_SUPPLIED RECORDS:_
..........
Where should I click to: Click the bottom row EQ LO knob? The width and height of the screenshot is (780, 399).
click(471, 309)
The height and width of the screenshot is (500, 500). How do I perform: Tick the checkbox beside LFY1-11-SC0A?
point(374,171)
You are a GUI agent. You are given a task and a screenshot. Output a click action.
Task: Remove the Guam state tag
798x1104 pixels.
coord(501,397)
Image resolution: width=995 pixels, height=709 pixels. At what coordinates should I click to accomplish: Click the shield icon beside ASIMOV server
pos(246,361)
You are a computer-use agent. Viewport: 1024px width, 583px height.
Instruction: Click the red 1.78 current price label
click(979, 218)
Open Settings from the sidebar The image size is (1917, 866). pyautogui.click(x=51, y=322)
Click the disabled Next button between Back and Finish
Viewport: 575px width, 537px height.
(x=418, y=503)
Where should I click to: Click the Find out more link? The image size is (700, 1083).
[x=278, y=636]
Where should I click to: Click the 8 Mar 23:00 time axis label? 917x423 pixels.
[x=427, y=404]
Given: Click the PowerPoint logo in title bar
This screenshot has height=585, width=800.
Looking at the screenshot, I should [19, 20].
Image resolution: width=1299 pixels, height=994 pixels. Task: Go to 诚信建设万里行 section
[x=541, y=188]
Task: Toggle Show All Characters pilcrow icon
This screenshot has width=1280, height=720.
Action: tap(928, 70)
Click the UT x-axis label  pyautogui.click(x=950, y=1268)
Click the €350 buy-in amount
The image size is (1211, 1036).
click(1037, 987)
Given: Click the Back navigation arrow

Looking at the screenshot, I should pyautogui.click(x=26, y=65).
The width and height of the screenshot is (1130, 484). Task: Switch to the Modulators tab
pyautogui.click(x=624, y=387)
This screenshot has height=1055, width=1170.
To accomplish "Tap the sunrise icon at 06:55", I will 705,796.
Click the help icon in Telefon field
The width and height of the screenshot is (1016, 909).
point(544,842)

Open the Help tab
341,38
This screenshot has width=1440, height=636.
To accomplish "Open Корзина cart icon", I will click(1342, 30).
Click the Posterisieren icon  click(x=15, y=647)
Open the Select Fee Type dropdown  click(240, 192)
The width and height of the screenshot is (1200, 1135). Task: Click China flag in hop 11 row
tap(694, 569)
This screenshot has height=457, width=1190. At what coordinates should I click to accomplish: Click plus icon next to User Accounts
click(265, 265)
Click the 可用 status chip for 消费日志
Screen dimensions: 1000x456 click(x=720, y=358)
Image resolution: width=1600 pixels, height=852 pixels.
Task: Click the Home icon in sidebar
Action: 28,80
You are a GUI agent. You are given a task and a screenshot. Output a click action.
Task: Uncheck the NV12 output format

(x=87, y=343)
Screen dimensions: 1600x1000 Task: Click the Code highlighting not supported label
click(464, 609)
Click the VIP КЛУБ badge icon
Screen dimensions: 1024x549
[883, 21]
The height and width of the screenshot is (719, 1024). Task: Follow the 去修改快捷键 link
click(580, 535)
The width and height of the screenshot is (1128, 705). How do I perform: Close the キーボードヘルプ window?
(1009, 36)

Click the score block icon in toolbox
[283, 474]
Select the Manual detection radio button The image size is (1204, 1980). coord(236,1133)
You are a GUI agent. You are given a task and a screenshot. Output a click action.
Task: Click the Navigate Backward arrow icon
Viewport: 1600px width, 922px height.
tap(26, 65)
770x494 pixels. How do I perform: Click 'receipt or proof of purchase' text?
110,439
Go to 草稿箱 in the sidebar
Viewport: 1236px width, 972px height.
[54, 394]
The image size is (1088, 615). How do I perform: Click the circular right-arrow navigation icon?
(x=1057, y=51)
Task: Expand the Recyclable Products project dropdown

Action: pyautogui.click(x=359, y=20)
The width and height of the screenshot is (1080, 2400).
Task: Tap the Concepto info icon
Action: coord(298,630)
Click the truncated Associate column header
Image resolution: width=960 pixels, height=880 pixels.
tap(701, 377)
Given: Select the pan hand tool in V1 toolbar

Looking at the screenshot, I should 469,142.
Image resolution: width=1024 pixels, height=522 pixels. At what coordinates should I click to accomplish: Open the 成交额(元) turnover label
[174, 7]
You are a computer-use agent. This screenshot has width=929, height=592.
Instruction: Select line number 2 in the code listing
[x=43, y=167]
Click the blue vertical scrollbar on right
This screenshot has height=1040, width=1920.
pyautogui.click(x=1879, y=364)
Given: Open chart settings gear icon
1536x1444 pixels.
..........
_REQUIRED WORK:_
Within the records, filter for lines that contain the word "computer" and show each one.

_RESPONSE AREA:_
You are a computer-use agent. Viewport: 1024px width, 583px height.
You are a computer-use agent. This screenshot has width=929, height=592.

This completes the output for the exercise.